For proper interpretations of the results of pregnancy outcomes, one should keep in mind that, in most studies, a comparison of MPA was done with GnRH agonist or other progestins in short GnRH agonist protocols, rather than a GnRH antagonist protocol (2, 13). The current study, however, analyzed the results of the use of MPA in a GnRH antagonist protocol. The use of this protocol is recommended in oocyte donation cycles to reduce the incidence of ovarian hyperstimulation syndrome (15, 16). In addition, we administered rFSH to all patients and donors; in previous studies (15, 9), a few authors used hMG, having a small amount of urinary human chorionic gonadotropin (HCG) (13, 2). Moreover, we used the GnRH agonist trigger for donors to minimize the risk of ovarian hyperstimulation syndrome, as used in some studies (17, 18), while in other studies the trigger was performed with HCG (2) or by HCG and triptorelin (14).

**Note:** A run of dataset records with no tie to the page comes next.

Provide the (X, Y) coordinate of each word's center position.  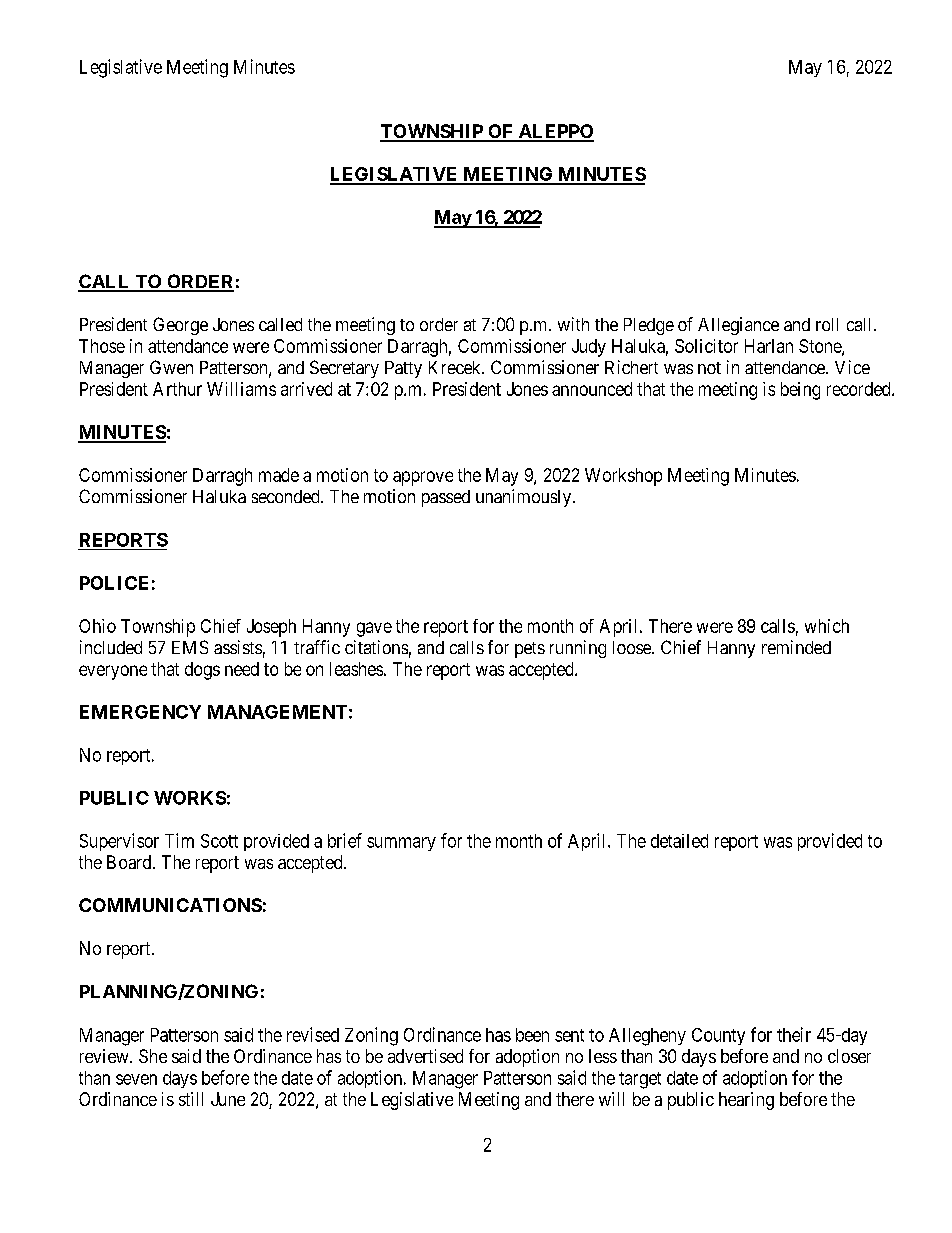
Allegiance (738, 326)
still (191, 1099)
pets (530, 650)
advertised (425, 1056)
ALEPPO (555, 132)
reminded (796, 647)
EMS (190, 647)
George (180, 326)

Although vitrification of embryos is mandatory when used in patients, thereby increasing the cost of treatment, its cost-effectiveness, flexibility, and convenience cannot be denied in the oocyte donation cycle where FET is the protocol of choice. In India, most of the estimated 1.2 billion people have to pay healthcare expenses out of their own pocket. Less than 15% of the population has any kind of healthcare coverage, especially in rural areas. With a per capita income of $153 (in 2019-2020), any possible cost-effective alternative which is as efficient and comparable as conventional treatment protocols should be further explored. In this study, we have analyzed both self-sperm and donor-sperm as sperm sources that could have an impact on pregnancy outcomes. The difference in indication for IVF also could have contributed to pregnancy outcomes.

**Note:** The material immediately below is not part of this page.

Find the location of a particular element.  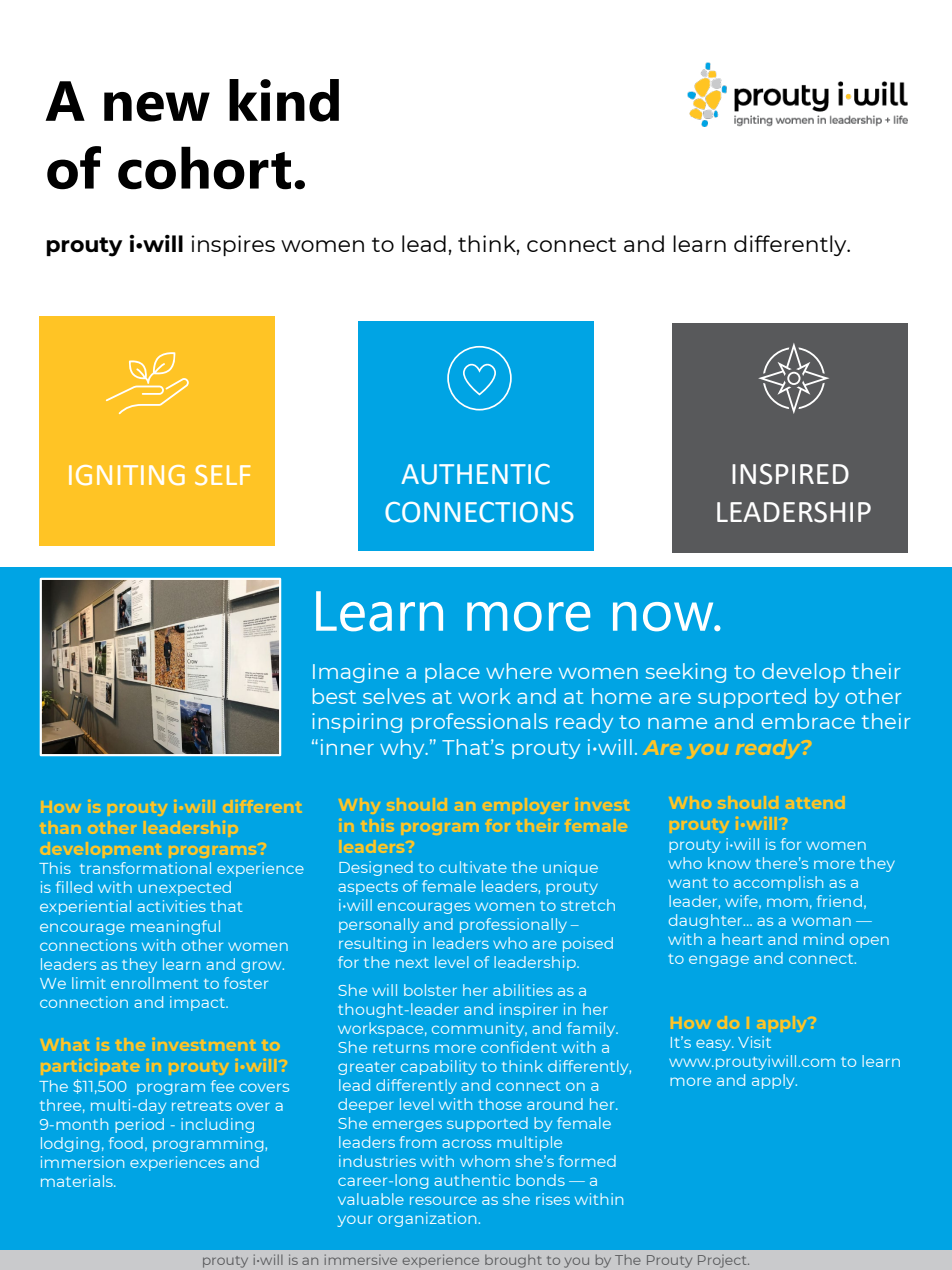

Project is located at coordinates (723, 1261).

Previous studies have heterogeneity in the protocols used, so interpretations of results cannot be properly validated. Limited studies have compared GnRH antagonist vs. MPA in oocyte donation cycles. Further comparative studies that take into account all confounding factors with the use of a uniform and most feasible protocol, preferably prospective randomized controlled trials on larger populations, are required to validate the pregnancy outcomes with the use of MPA in OS protocols as opposed to those of conventional protocols during ART procedures, especially with oocyte donation cycles.

5. Conclusion

Based on the findings of this study, the authors conclude that MPA may be as effective as GnRH antagonists to achieve positive reproductive and pregnancy outcomes in the oocyte donation cycle.

Acknowledgments

The current study is not funded by any government or private organization. All authors have unanimously given consent and approval for the study with no conflict of interest.

Conflict of Interest

The authors declare that there is no conflict of interest.